Nuclear DNA damages generated by reactive oxygen molecules (ROS) under oxidative stress and their relevance to human cancers, including ionizing radiation-induced neoplasia part II: Relation between ROS-induced DNA damages and human cancer

Abstract Oxidative stress (OS) occurs when the production of reactive oxygen species (ROS) overrides the body’s natural defence. When the cell nucleus represents the target, macromolecular damage may result in mutations. Cancer is a disease of mutations, and DNA damages that are not repaired or mis-repaired during cell proliferation are necessary but not sufficient for cancer development. A role of ROS for cancer initiation depends on the likelihood of interaction between reactive electrophilic molecules and nuclear DNA. As described in part one of this presentation, the physico-chemical properties of the ROS involved in OS and of the ensuing DNA lesions are of major importance. Current knowledge dictates that emphasis should be shifted from oxidative DNA damages of low genotoxicity towards pro-mutagenic lesions induced by reaction products of nitrogen monoxide and complex highly reactive carbonyls, e.g. from the peroxidation of lipids. Based on the determination of pro-mutagenic DNA adducts in human tissues there is compelling evidence for a causal relation between OS and cancers of the liver, colon/rectum, cervix, pancreas and stomach. However, modulation by the simultaneous presence of an ubiquitous high background of potent pro-carcinogenic DNA adducts, which are not generated by ROS should be taken into account.

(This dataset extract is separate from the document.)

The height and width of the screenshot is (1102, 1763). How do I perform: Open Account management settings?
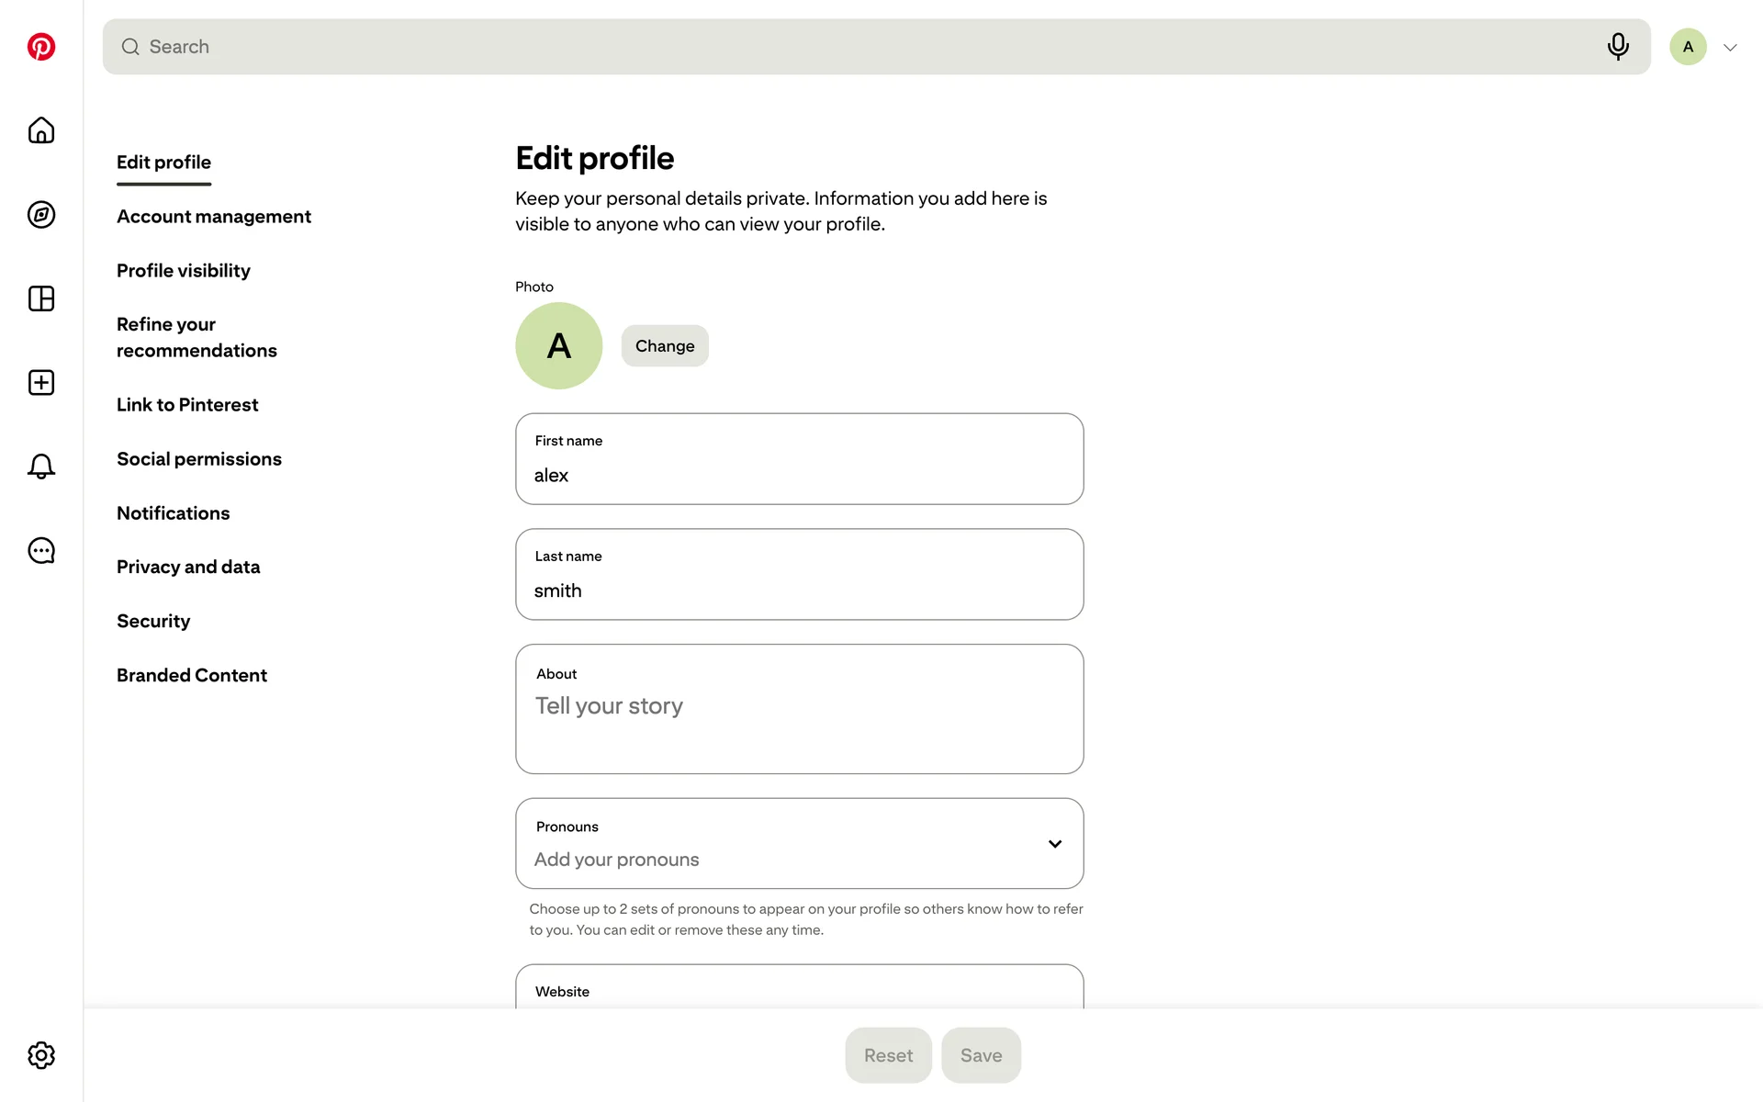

Ionizing radiation is established human carcinogenic agent, and generate some of the same oxidative ROS as those involved in OS. However, the cancer spectrum from whole body radiation exposure differs in some important respects from that associated with OS. The scientific support for a causal link between exposure to non-ionizing electromagnetic radiation and human cancer is judged to be insufficient. As exemplified by diabetes, a common shortcoming when assessing the role of OS in disease is the failure to distinguish between cause and effect - i.e. could the indicators of harmful oxidative stress be the result of the pathological condition in question, rather than its cause.